Process for Solar Grade Silicon Production by Molten Salt Electrolysis Using Aluminum-Silicon Liquid Alloy

A new process for solar grade silicon production by molten salt electrolysis has been proposed and its feasibility discussed. This process consists of an electrolysis step of SiO 2 dissolved in a fluoride melt using an aluminum-silicon liquid alloy cathode and a precipitation step of silicon from the liquid alloy. According to the calculation based on literature data, the proposed process has the possibility to produce solar grade silicon in combination with directional solidification, even if the electrolysis step has no purification effect. A preliminary electrolysis using aluminum cathode and carbon anode in a NaF-AlF 3 -SiO 2 melt at 1273 K revealed that silicon was formed by the electrolysis and that sub-reactions, such as the reduction of SiO 2 by aluminum and metal fog formation, also took place. Especially, SiO 2 reduction by aluminum was found to be fast compared to the reduction by the electrolysis, which made it difficult to evaluate the current efficiency. Thus, these sub-reactions were further investigated in order to measure the reaction rates, and their potential dependence. Based on the obtained data, the cathodic current efficiency during the preliminary electrolysis was evaluated to be greater than 46%.

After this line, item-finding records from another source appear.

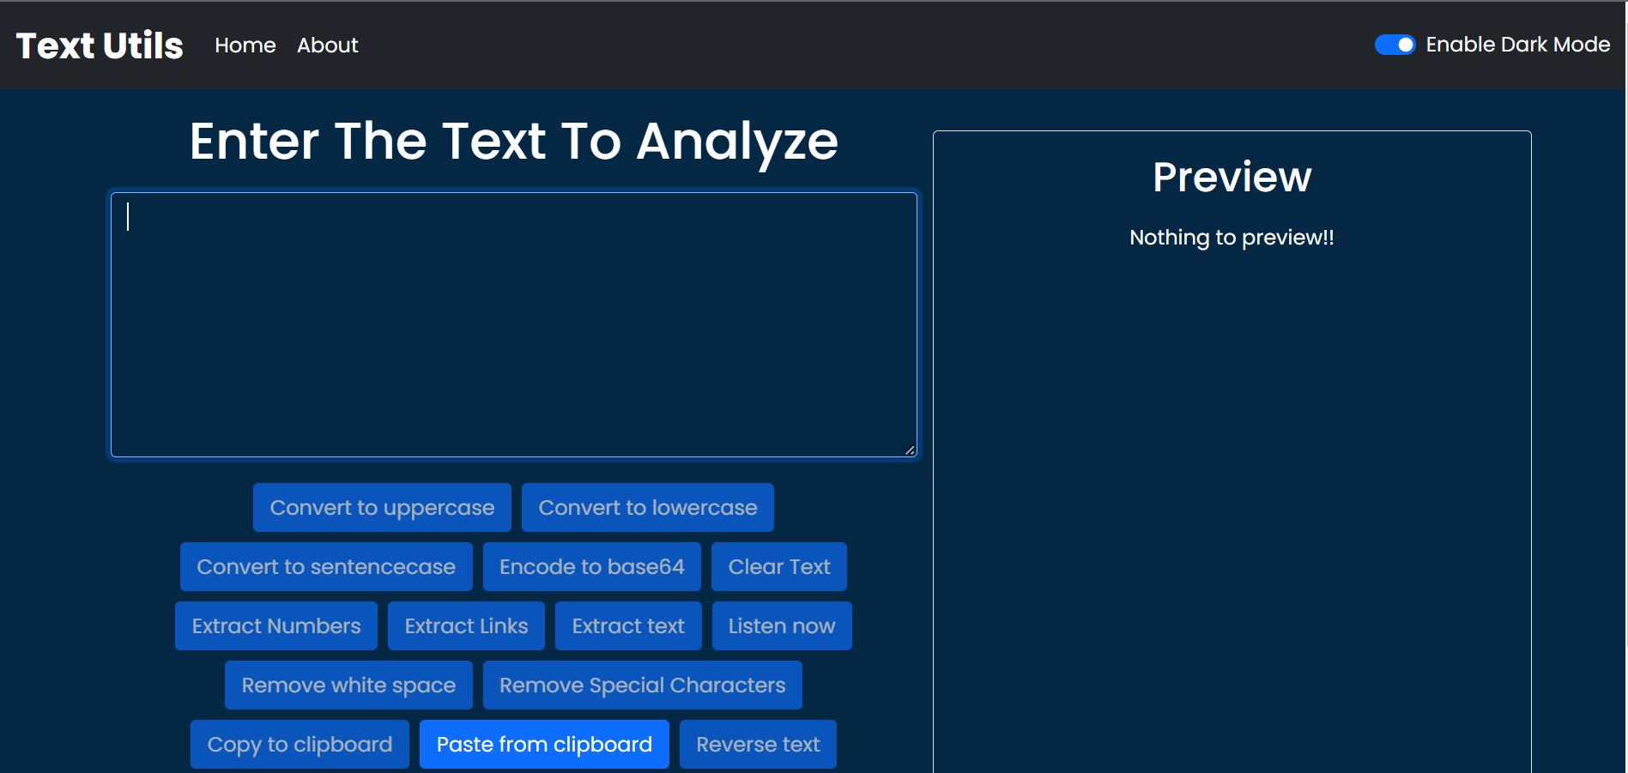The image size is (1628, 773).
Task: Extract numbers from the text
Action: (275, 625)
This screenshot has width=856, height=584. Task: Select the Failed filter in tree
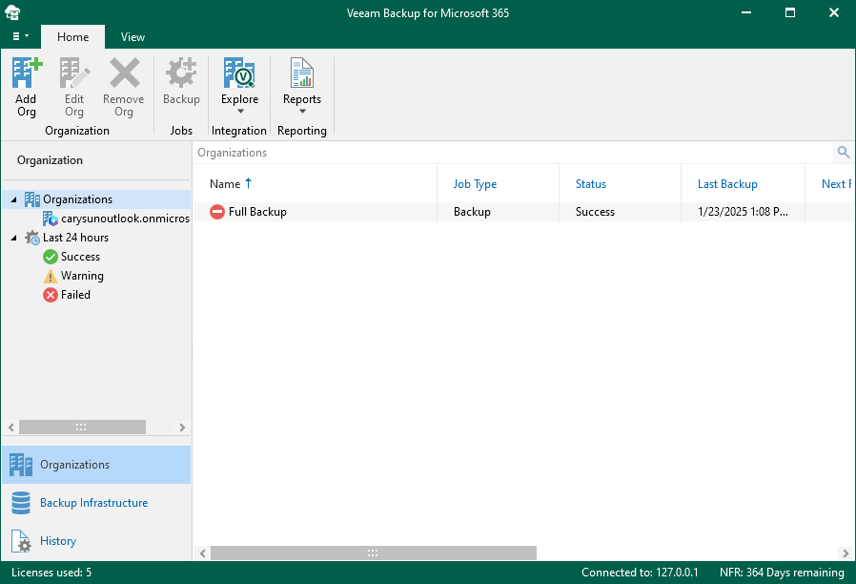click(x=75, y=295)
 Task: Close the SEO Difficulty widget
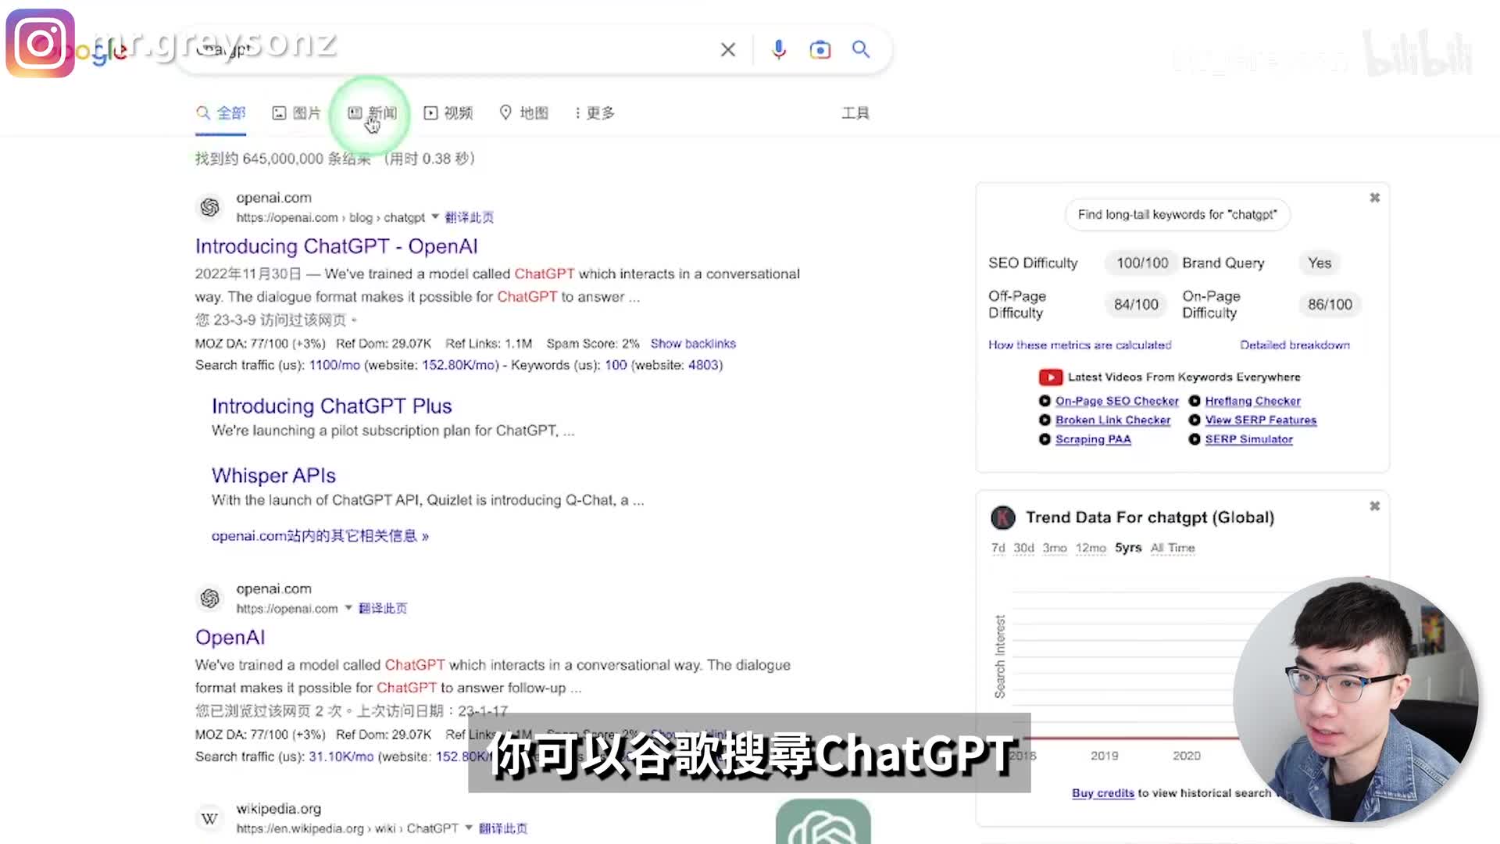coord(1374,198)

Reduction Behavior of SiCl4 During its Aluminothermic Reduction

With a long term aim of utilization of SiCl4 as a resource for solar grade silicon, we have investigated the aluminothermic reduction of SiCl4. The rate-controlling step for reduction of SiCl4 with liquid aluminum with the gas flow at the melt surface was estimated to be mass transfer in the liquid aluminum. When the Ar-SiCl4 gas was either blown onto or injected into the liquid aluminum, the maximum silicon contents obtained were below the saturated silicon content, and the formation of solid silicon precipitates was not observed. This was believed to be because solid silicon film forms at the gas/liquid interface and acts as a protective layer, stopping further reaction. To overcome this, the injection of Ar-SiCl4 gas into liquid aluminum kept under a temperature gradient was conducted, and the precipitation of solid silicon during the reaction was achieved.